Background
As part of T417694 (one-time cleanup of event_sanitized), event_sanitized.netflow was identified as the largest dataset in the namespace by file count and one of the top two by size, with no retention policy in place:
- ~4.8M files (~14% of all files in event_sanitized)
- ~9,921 GB (~9.7 TB)
- Actively written, data goes back to 2020
All other concerning datasets in event_sanitized have been cleaned up. This task tracks establishing and implementing a rolling retention window for netflow.
Per-year breakdown
| Year | Files | Size |
|---|---|---|
| 2020 | 35,792 | 371 GB |
| 2021 | 288,412 | 1,587 GB |
| 2022 | 671,913 | 1,566 GB |
| 2023 | 790,049 | 1,653 GB |
| 2024 | 1,322,985 | 2,051 GB |
| 2025 | 1,484,401 | 2,358 GB |
| 2026 | 399,417 | 678 GB (partial year) |
Proposed approach
Apply a 3-year rolling window — automatically drop netflow data older than 3 years. This would immediately free approximately 996K files and ~3.5 TB (years 2020–2022), with ongoing savings as old years roll off.
Impact on Druid
This would not affect current Druid data — what is already loaded in Druid stays there regardless of what we delete from HDFS/Hive. However, in the event that a Druid backfill is ever needed, it would only be possible within the rolling window. netflow data older than 3 years would be unrecoverable from Hive.
Key findings from T231339
From the original netflow sanitization setup discussion in T231339:
- The primary consumers of netflow data are SRE/network teams using Druid/Turnilo for traffic engineering and DDoS detection — not direct Hive queries.

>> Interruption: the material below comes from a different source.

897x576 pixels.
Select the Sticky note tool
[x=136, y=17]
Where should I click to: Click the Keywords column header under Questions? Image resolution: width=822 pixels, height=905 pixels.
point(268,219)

- When asked whether any periodic jobs consume the HDFS data or Hive table directly, the answer was "Nop" (T231339#1623421).
- @ayounsi noted the desire to keep traffic engineering data "for as long as possible" for historical trends, but acknowledged DDoS detection data can be dropped more quickly.
A 3-year window seems like a reasonable middle ground: it preserves meaningful historical coverage for trend analysis while capping growth.
Next steps
- Check with @ayounsi / SRE network team whether a 3-year rolling window would work for them
- Implement automatic purge job (similar to existing data_purge puppet jobs)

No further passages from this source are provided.